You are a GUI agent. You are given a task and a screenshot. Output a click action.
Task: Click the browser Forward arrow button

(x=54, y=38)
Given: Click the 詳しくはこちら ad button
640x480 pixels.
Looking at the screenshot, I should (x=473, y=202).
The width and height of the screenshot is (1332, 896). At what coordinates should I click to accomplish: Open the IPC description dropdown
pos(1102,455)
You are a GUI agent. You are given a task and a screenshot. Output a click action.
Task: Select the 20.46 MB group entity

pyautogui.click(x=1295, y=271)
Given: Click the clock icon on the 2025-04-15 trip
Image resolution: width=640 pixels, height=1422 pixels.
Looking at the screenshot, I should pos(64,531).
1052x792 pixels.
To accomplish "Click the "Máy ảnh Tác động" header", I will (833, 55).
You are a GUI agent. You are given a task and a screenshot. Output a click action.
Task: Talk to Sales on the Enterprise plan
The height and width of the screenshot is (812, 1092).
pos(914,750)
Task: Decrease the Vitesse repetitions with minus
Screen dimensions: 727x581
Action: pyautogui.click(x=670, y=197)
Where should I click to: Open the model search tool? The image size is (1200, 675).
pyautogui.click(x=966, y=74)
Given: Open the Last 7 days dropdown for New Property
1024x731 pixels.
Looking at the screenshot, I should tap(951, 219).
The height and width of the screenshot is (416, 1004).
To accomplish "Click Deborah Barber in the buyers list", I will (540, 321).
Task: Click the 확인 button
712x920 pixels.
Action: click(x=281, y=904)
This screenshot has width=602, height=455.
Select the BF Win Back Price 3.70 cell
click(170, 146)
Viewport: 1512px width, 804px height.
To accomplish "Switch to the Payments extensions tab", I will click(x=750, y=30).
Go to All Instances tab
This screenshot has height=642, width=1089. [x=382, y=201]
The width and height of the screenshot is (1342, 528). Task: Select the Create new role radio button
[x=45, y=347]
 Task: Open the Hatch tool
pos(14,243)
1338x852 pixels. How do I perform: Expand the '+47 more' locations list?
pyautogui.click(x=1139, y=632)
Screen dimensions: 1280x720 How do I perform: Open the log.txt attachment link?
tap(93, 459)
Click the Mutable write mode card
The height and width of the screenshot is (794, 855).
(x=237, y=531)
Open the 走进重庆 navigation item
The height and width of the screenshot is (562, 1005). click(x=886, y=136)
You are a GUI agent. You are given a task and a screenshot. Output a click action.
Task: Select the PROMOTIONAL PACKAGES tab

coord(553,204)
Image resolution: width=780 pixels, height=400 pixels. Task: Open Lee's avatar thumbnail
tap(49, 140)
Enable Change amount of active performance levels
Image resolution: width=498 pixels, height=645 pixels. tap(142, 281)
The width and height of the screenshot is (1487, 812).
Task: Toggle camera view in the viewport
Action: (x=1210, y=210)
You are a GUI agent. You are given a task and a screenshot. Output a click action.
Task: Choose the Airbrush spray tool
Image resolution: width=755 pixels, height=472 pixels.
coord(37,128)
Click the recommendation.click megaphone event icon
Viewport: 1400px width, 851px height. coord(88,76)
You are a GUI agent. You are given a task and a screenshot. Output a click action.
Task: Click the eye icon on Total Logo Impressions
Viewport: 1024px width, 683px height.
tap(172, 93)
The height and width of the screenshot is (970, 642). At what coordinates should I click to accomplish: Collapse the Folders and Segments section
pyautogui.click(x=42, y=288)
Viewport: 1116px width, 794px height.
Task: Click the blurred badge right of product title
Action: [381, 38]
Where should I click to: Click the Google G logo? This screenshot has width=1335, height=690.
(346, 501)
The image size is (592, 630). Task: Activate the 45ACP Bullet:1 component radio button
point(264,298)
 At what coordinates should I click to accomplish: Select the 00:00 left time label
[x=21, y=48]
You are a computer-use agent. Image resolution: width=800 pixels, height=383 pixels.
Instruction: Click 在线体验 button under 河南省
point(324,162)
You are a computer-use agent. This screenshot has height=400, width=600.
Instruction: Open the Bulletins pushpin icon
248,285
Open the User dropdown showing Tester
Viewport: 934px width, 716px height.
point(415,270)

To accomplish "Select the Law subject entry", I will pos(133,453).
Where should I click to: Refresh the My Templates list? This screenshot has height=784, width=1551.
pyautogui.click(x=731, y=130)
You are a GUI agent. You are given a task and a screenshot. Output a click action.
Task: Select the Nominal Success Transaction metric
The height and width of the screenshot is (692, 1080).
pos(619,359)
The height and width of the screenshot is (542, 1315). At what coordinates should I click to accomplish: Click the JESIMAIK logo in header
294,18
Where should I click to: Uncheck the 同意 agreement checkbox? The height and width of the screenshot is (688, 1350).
· · · ·
Exercise goal: Go through the records and pull out each line that includes the word "computer".

Answer box:
You are a computer-use agent. Image resolution: width=800 pixels, height=383 pixels.
You are a computer-use agent. This screenshot has height=400, width=600.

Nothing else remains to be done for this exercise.